Research indicates the supplement does more than boost milk protein.
It has long been known that supplementing methionine in early lactation diets can boost both milk protein yield and percent.
But new studies tantalizingly suggest properly supplemented transition cow diets, before and after calving, might improve cow health, energy balance, embryo development and conception rates.
University studies thus far have been unable to find a definitive link. But this much is known: Cows that have lost body condition and are in negative energy balance at the time of first service are far less likely to conceive than cows who have maintained or are gaining body condition at the time of breeding.
One Wisconsin study field trial of two herds with nearly 1,900 cows showed cows gaining weight at the time of breeding are three times more likely to conceive than cows losing weight, says Milo Wiltbank, a dairy nutritionist with the University of Wisconsin.
Cows losing weight had pregnancy rates of about 25%. Those maintaining weight had pregnancy rates of about 35%. And those gaining weight had pregnancy rates of 75% or more. (This particular study, however, did not look at methionine supplementation.)
Other studies have shown methionine’s ability to improve dry matter intake, milk yield and milk protein yield. “Cows with methionine supplementation had less fatty liver,” says Dan Luchini, a nutritionist with Adisseo. “But it’s complicated, and not just as simple as feeding more methionine.”
Methionine stimulates secretion of very-low density lipoproteins, which in turn transport triglycerides away from the liver and toward effective utilization in the udder. That should result in a faster return to positive energy balance and better liver function, says Luchini.
In addition, methionine is the key precursor of glutathione, one of the most important antioxidants in the cow. During the transition period, a cow’s immune system is typically weakened. With more circulating glutathione, the cow should be better able to ward off infections.
As a result, feeding metabolizable methionine at the rate of 5 grams per cow per day pre-calving and 10 grams/cow/day post calving could be beneficial, believes Luchini.
Methionine also might be key to embryo development. Research with lambs suggests low methionine levels in dams can result in offspring with lower blood pressure and immune function.
Wiltbank and his colleagues compared 570 bovine embryos and found no differences in fertilization or embryo quality based on methionine levels of the donors.
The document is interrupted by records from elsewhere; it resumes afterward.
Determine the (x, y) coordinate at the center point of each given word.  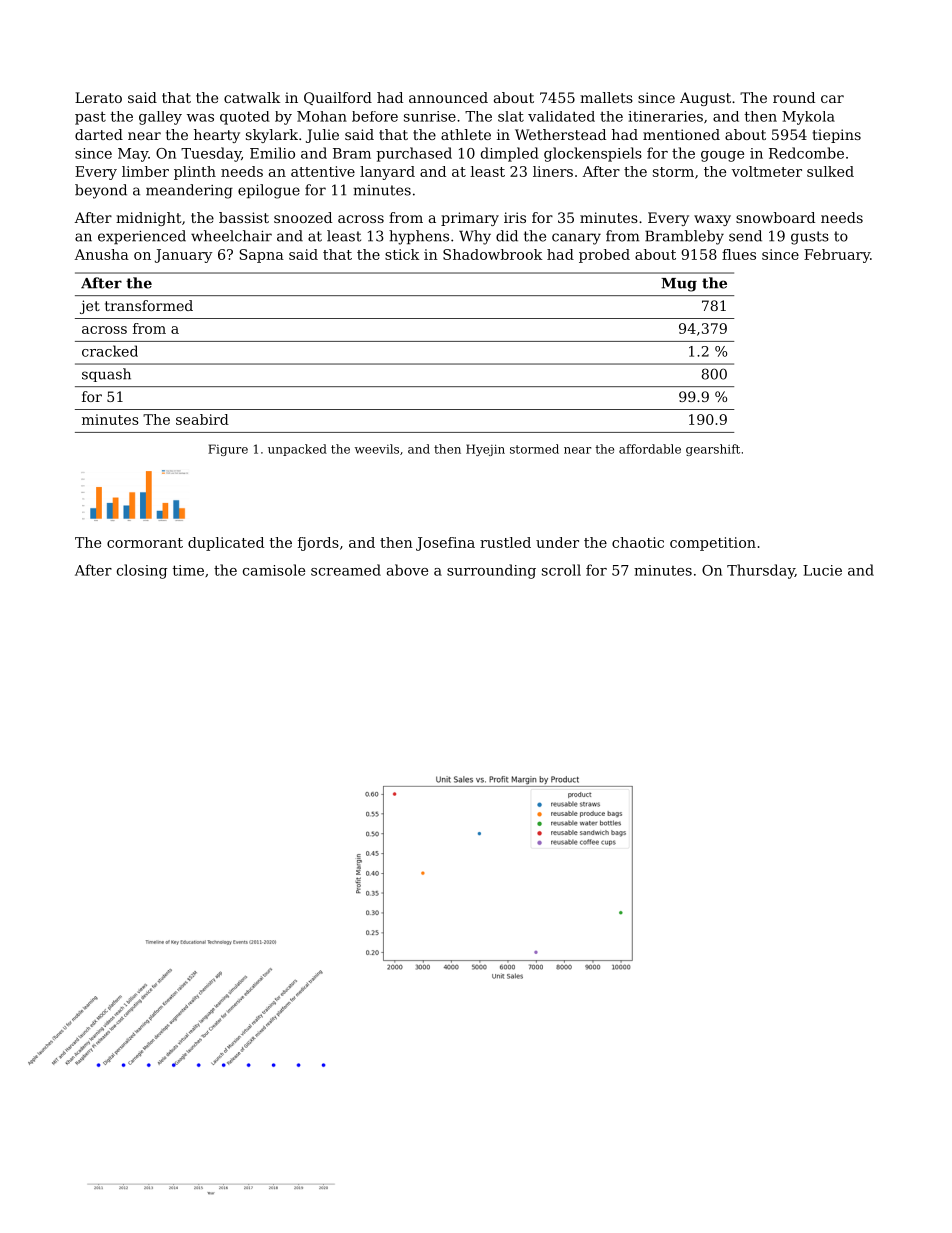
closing (142, 571)
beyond (101, 191)
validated (561, 116)
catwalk (252, 97)
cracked (110, 351)
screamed (346, 570)
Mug (679, 285)
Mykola (808, 118)
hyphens (419, 237)
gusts (810, 238)
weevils (377, 449)
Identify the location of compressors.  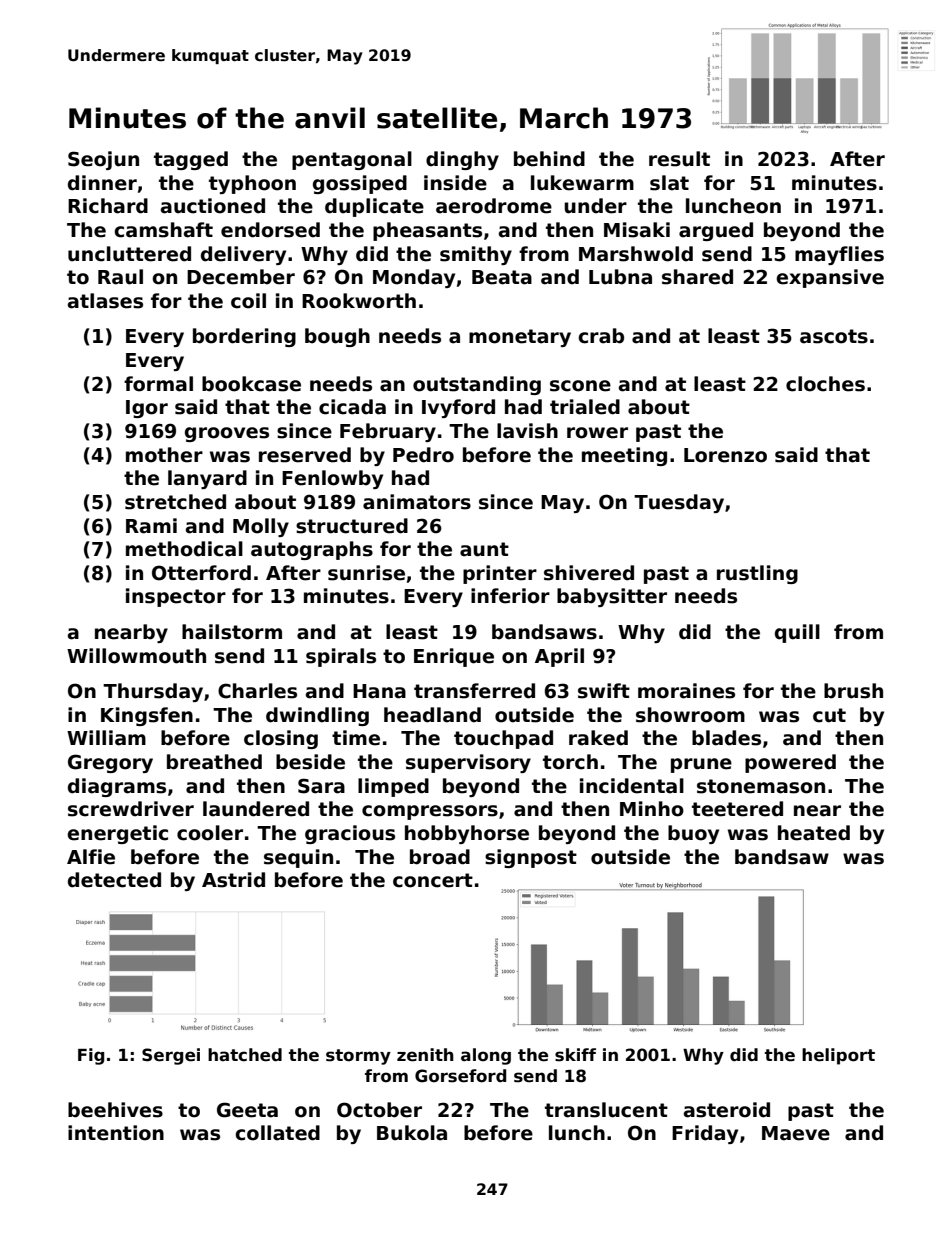
(430, 812).
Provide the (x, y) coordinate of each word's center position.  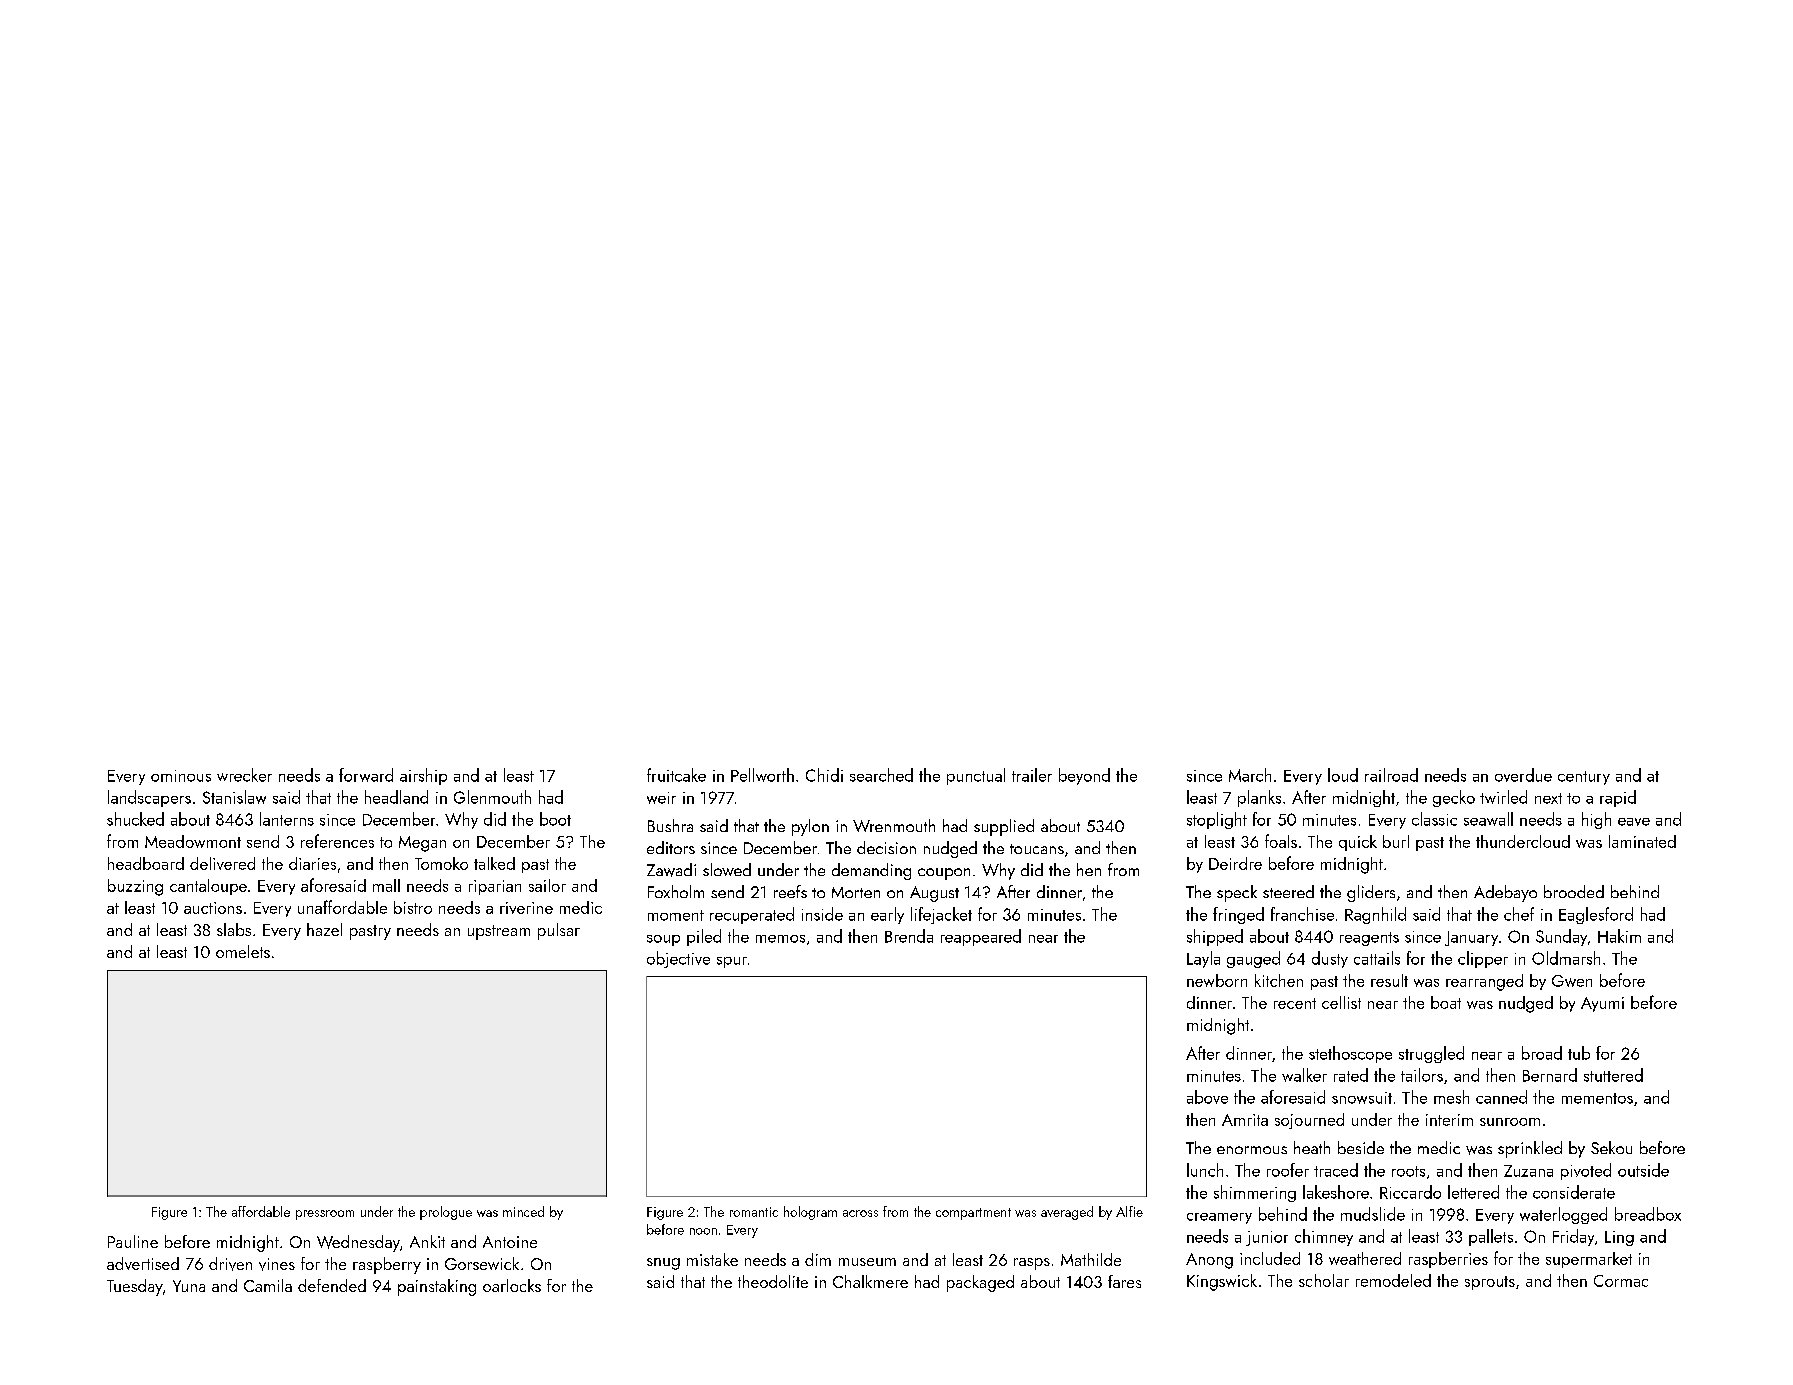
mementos (1597, 1098)
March (1250, 775)
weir (661, 798)
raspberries (1448, 1260)
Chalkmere (870, 1281)
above (1207, 1097)
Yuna (189, 1286)
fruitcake (676, 775)
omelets (243, 951)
“However, the small difference we produced in circulating methionine produced a substantial difference in expression of genes in the embryo,” he adds.
“A total of 276 genes were expressed differently in embryos from cows supplemented or not supplemented with methionine…,” Wiltbank says. “Thus, methionine supplementation seemed to change gene expression in a way that may lead to improved pregnancy outcomes and improved physiology of offspring.
“Further studies are needed to determine if these gene expression changes lead to changes in embryo development, reduced pregnancy loss and altered physiology of the offspring,” Wiltbank concludes.